The thrust of the plaintiffs' TILA claim was that the defendants buried the cost of credit to subprime borrowers in prices higher than those suggested by the NADA guide. Stated differently, the plaintiffs' argued that any purchase price in excess of the value set forth in the NADA guide was a hidden finance charge designed to compensate for higher credit risks, and not part of the cost of car itself.
Creditors are, of course, required to disclose any finance charge imposed on a customer. 15 U.S.C. § 1638(a)(3). In determining whether the alleged hidden finance charge was actually a finance charge for purposes of TILA, the Second Circuit looked to three sources. First, TILA itself defines a "finance charge" as:
"[T]he amount of the finance charge in connection with any consumer credit transaction shall be determined as the sum of all charges, payable directly or indirectly by the person to whom the credit is extended, and imposed directly or indirectly by the creditor as an incident to the extension of credit. The finance charge does not include charges of a type payable in a comparable cash transaction."
15 U.S.C. § 1605(a).
Second, Regulation Z defines a finance charge as:
"The finance charge is the cost of consumer credit as a dollar amount. It includes any charge payable directly or indirectly by the consumer and imposed directly or indirectly by the creditor as an incident to or a condition of the extension of credit. It does not include any charge of a type payable in a comparable cash transaction."
12 C.F.R. § 226.4(a).
Finally, the Federal Reserve Board's official staff interpretation of "finance charge" is that:
"Charges imposed uniformly in cash and credit transactions are not finance charges.
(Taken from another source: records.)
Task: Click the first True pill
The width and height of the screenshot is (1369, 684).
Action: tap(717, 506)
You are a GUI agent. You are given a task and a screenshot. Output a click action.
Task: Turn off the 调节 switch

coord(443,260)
In determining whether an item is a finance charge, the creditor should compare the credit transaction in question with a similar cash transaction."
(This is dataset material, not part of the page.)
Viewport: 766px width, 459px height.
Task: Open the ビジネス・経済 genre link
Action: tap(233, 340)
12 C.F.R. Pt. 226 Supp. I, § 226.4.
Relying on this authority, and similar cases out of the Sixth and Seventh Circuit, the Court found that a creditor is obligated under TILA to disclose as a finance charge any costs associated with buying on credit but not associated with buying with cash. Analogously, the Court determined that the plaintiffs in Poulin failed to allege that subprime credit customers pay higher prices than non-subprime credit customer for similar cars, and alleged nothing about the cash price charged to the purchasers of cars similar to those as the plaintiffs:
"If the book values in the NADA Guide are a fair proxy for the purchased cars' market values, plaintiffs have alleged a bad bargain. But the complaint provides no facts from which to infer that that bad bargain stemmed from an undisclosed finance charge."
The Court thus affirmed the district court's dismissal for failure to state a claim and further held that, because the plaintiffs failed to seek leave to amend from the district court and gave the appellate court no reason to believe plaintiffs could cure their deficiency, the Court rejected the plaintiffs request for leave to amend.